434 - Limited predictive value of scoring systems for metastatic spinal cord compression (mSCC): restrospective monocentric study

Date 28 September 2012
Event ESMO Congress 2012
Session Publication Only
Topics Supportive Care
Central Nervous System Malignancies
Presenter Emeline Tabouret
Authors E. Tabouret1, C. Cauvin2, S. Fuentes3, B. Esterni4, T. Adetchessi3, N. Salem5, A. Madroszyk2, A. Gonçalves6, P. Viens7, G. Gravis6
  • 1Neuro-oncology, Paoli Calmettes, 13009 - Marseille/FR
  • 2Medical Oncology, Institut Paoli Calmettes, Marseille/FR
  • 3Neuro-surgery, AP HM, Marseille/FR
  • 4Biostatistic, Paoli Calmette, Marseille/FR
  • 5Radiotherapy, Paoli Calmettes, Marseille/FR
  • 6Medical Oncology, Paoli Calmettes, 13009 - Marseille/FR
  • 7Cancer Center, Institute Paoli Calmettes, 13274 - Marseille CEDEX 9/FR



Incidence of MSCC is increasing, paralleling increasing life expectancy of patients (pts). We analyzed pts referred for surgery for MSCC to evaluate scoring system relevance, prognosis factors, efficiency and safety.
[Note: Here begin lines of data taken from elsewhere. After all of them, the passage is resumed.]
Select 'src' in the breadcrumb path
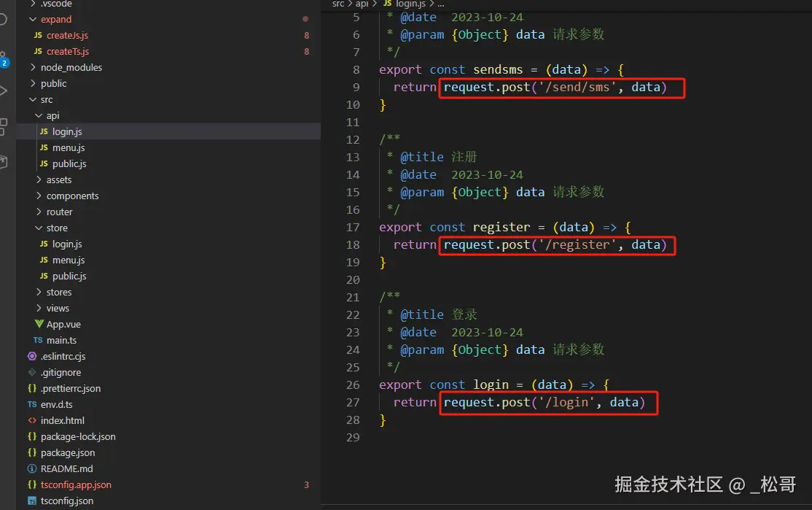 click(338, 4)
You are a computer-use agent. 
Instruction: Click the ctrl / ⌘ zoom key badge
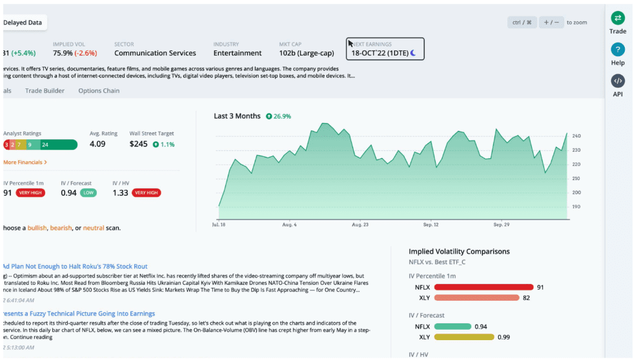tap(522, 23)
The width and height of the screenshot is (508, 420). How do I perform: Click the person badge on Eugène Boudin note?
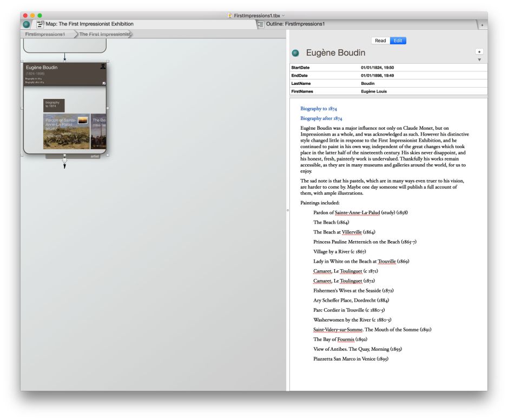103,66
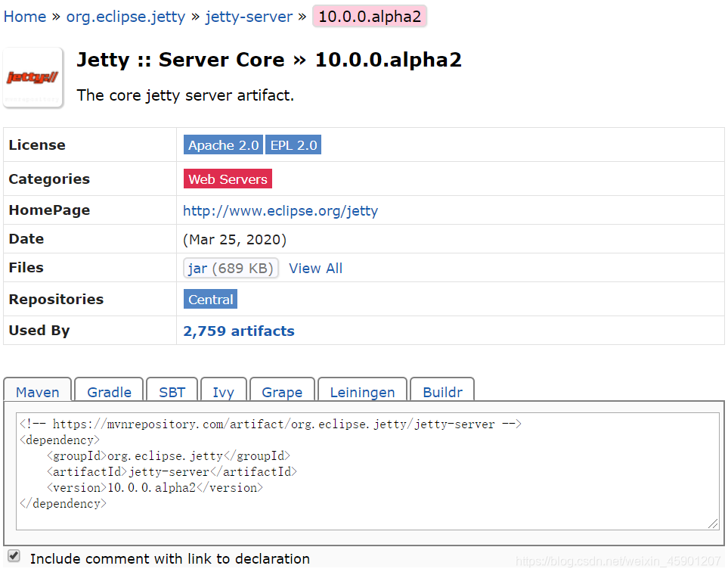The height and width of the screenshot is (575, 728).
Task: Uncheck Include comment with link checkbox
Action: click(x=14, y=556)
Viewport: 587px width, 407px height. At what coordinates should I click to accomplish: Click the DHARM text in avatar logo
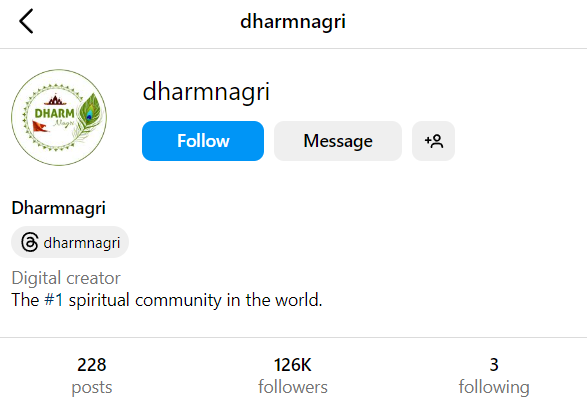pos(54,113)
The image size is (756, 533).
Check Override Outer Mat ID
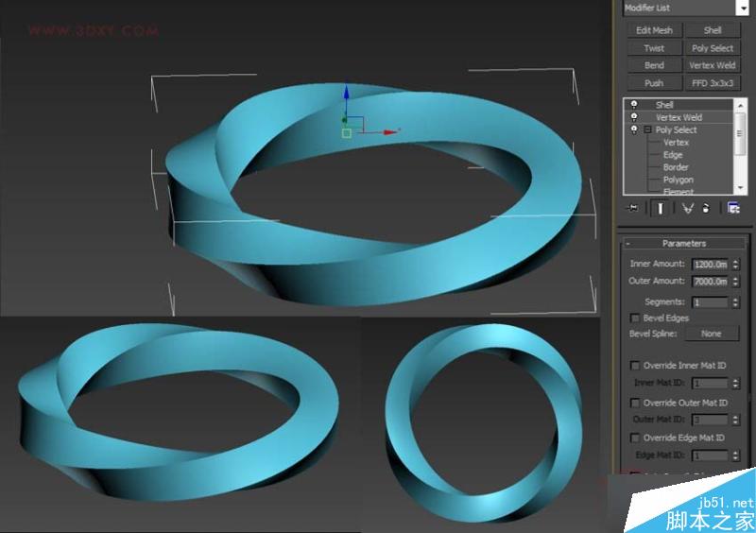point(635,403)
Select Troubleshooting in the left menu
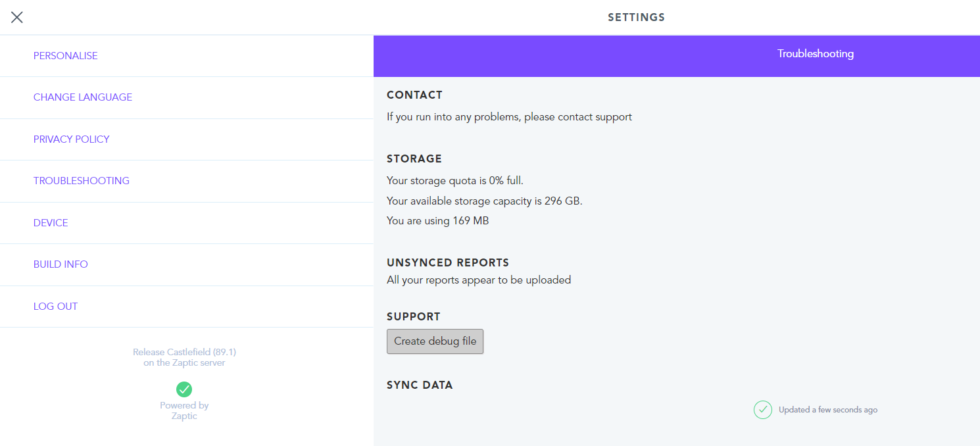This screenshot has height=446, width=980. (187, 181)
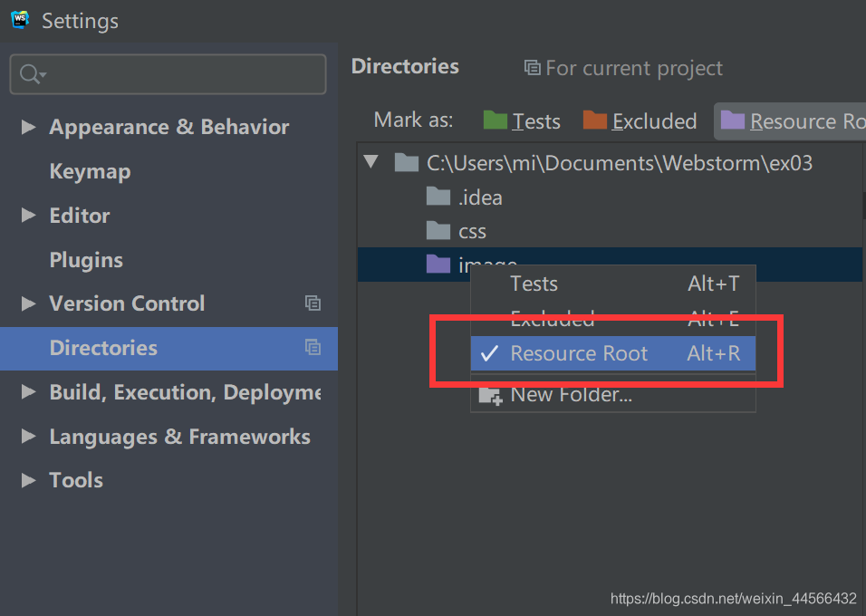Viewport: 866px width, 616px height.
Task: Click inside the settings search box
Action: point(168,73)
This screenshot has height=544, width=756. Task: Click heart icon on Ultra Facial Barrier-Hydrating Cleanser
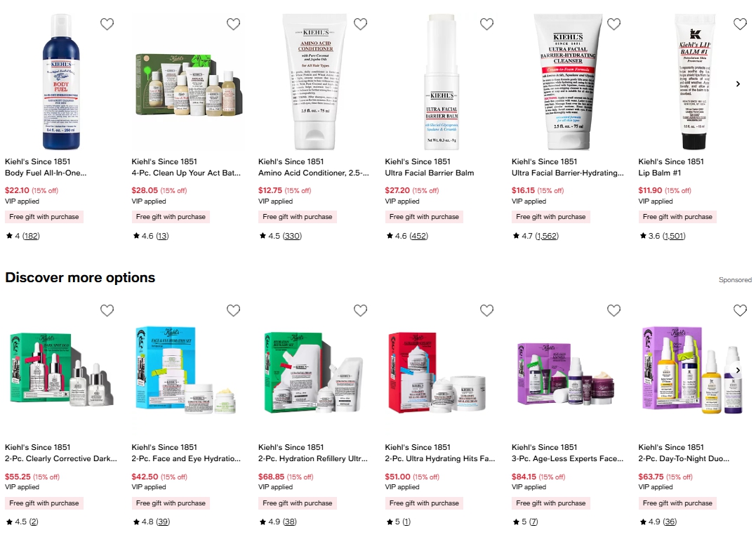(614, 24)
From 2004 to 2010 148 pts (77 men) with oncologic (84%) and hematological (16 %) diseases had surgery for MSCC. Patients and tumoral characteristics were recorded. Prognostic value of Tomita, Tokuhashi scores, ASA score, Frankel score (FS) and pain was investigated.


Median age was 60 y (22–87). Lung (17%) and breast cancer (18%), were mainly represented. Multiple extra-bone metastases were observed in 39% of pts. Pain was present in 96% of pts and 66% were hyperalgic (pain score > 6). FS was decreased for 49% of pts and median Karnofsky Performance Scale (KPS) was 70%. Majority had laminectomy with spinal fixation: 73 %. Radiotherapy was done for 68%. Median overall survival (OS) was 8.9 months (IC95: 4.4–13). Tokuhashi but not Tomita score was relevant. Survival predictive accuracy of TS was only 51%. By univariate analyses, moderate pain (p = 0.001), primary breast (p = 0.02) or hematological (p < 0.001) diseases are associated with higher OS than lung cancer (p = 0.004). Absence of extra-bone metastase (p < 0.001), KPS > 70 (p < 0.001), ASA score (p < 0.001), FS (p = 0.01), type of surgery (p = 0.03), post surgery chemotherapy (p < 0.001) presented prognostic value. By multivariate analysis extra-bone metastases (p = 0.004), KPS (p = 0.001) and ASA score (p = 0.007) remained significant. Pain decrease was observed for 75% of pts. After surgery, 92% of pts were ambulatory and FS was improved for 31%. Surgery complications occurred in 16.8% and only 7% of pts died within 30 days.


Surgery for MSCC is associated with limited morbidity, improvement of patients' autonomy and remission of pain. In our study, usual scores seem not relevant, whereas ASA score, KPS and extra-bone metastases are significant survival prognostic factors.


All authors have declared no conflicts of interest.